According to the JOLTS data, 4.6 percent of construction jobs remain unfilled, the second-highest level recorded. Overall, employment for drywall and insulation contractors over the past year is down by 0.1 percent from January 2023 to January 2024. The labor shortfall stands to get worse in the near future. Baby Boomers continue to enter retirement and immigration remains a contentious issue. Additionally, competition from other sectors threatens to pull workers away from construction.
What the Index Shows
Marcum’s Commercial Construction Index from the final quarter of 2023 indicated a surge in manufacturing-related investments, with a 5.2 percent increase in spending. Over the last three years, spending in that category has increased by 186 percent. Iron and steel prices rose 1.3 percent in February but are only up 2.7 percent compared to the same time last year. This is relatively low compared to pre-pandemic years. Additionally, gypsum products are down 0.2 percent, according to the U.S. Bureau of Labor Statistics’ Producer Price Index. With demand high and material prices leveling off, the ongoing labor shortage remains the most pressing issue.

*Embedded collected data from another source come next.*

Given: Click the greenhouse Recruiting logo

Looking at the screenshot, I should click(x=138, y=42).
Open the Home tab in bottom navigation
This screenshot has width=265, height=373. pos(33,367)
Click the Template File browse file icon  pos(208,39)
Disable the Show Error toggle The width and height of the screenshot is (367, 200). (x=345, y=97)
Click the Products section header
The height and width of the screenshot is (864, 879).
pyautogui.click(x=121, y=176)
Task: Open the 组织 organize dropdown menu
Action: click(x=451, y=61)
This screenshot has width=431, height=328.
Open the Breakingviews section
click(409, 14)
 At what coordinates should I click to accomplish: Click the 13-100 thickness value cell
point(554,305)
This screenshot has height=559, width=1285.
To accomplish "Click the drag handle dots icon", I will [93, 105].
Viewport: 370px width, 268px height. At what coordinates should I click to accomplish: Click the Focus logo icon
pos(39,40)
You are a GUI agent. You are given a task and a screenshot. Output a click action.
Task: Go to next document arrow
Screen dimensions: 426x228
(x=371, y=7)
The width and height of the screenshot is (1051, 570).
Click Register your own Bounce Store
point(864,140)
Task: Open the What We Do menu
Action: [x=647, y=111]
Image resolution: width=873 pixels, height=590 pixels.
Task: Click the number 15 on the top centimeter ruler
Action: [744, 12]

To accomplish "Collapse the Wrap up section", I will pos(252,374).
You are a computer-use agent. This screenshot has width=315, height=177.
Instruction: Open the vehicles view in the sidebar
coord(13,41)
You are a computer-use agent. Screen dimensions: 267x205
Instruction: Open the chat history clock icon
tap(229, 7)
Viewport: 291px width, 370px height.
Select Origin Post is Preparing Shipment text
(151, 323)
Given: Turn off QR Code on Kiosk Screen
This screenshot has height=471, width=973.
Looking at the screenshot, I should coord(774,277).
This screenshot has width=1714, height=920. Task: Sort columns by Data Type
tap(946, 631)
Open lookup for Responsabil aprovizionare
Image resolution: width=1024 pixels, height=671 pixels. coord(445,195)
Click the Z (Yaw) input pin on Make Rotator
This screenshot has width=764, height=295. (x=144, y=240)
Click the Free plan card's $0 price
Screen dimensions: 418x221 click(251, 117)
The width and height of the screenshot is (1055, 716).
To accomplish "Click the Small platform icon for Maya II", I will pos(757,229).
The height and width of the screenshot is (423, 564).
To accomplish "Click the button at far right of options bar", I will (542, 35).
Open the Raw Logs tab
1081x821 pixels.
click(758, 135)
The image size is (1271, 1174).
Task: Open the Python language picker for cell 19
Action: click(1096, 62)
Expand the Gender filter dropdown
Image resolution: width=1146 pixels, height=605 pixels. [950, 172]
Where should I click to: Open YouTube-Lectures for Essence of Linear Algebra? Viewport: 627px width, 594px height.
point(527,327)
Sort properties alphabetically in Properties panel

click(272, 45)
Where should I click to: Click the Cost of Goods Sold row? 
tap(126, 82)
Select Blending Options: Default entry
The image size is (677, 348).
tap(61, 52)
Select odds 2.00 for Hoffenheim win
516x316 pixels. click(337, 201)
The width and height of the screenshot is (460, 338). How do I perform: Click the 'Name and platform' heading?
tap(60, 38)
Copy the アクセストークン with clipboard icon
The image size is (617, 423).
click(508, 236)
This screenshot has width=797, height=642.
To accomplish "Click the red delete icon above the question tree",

Contractors and owners, particularly those responsible for highly specialized trades, including framing, drywall, and ceiling installation, are dealing with a number of issues. The pool of labor of potential workers is shrinking, with retirements outpacing the rate at which new workers enter the industry.
Moreover, the ramifications of construction’s current situation require additional attention. Staffing is not the only pressing matter. On the one hand, high demand is a positive sign of strong prospects in the future. At the same time, however, it is causing wages to rise and making it harder to find qualified workers. This drives project costs and puts pressure on budgets, timelines, and profit margins. Data show that the cost of labor in construction has been rising faster than in other industries since 2022.
There’s more. Even the strong quarter for the industry has not proven to be the "rising tide that lifts all boats." The commercial construction sector, a huge market for contractors specializing in interior trades, saw spending drop more than 2 percent in the fourth quarter of 2023, with an overall increase of only 1 percent over the course of the year. Enough has been said about high inflation to show that this sector is not yet treading water, much less experiencing real growth. The commercial sector may be the most obvious example of selective pressure within the construction industry but it’s not alone in feeling the pain.
Surveys Say
Marcum’s construction surveys feature the perspective of chief economist Anirban Basu. In this edition, he noted that moderating input price escalation has served as a boon for the industry, particularly in the latter half of the year. He added that global supply chain improvements and a dip in global demand helped to regulate commodity prices but added that they still were 38 percent higher than they were at the start of the pandemic.
An innovative hiring strategy remains paramount. In the short term, there is little chance of an influx of workers. For contractors, this means being competitive in recruiting workers while tempering hiring efforts by forecasting ahead of time, which will be necessary to balance labor needs and financial demands. The long-term prospects for improving the rate of workers entering the field are more open-ended. Workforce development, apprenticeship programs, and community and school-based initiatives remain essential options for firms to explore, individually and collectively, as members of industry associations and trade partnerships.
Looking ahead, it’s also important to pay close attention to actions by the Federal Reserve. Interest rates are due for a decline but inflation is still rising, and employment is strong. When and by how much rates will fall is anyone’s guess. For owners, keeping an eye on these metrics can help maintain momentum and steer through periods of volatility.
The construction industry is resilient but continues to face a stern headwind in the form of a labor shortage. By coming together to address this industry-wide issue, construction firms can help secure a stronger talent base, introduce innovative hiring measures, and better adapt to shifting economic trends. Doing so is essential if the industry is to overcome this long-standing shortage and thrive in a dynamic economic future.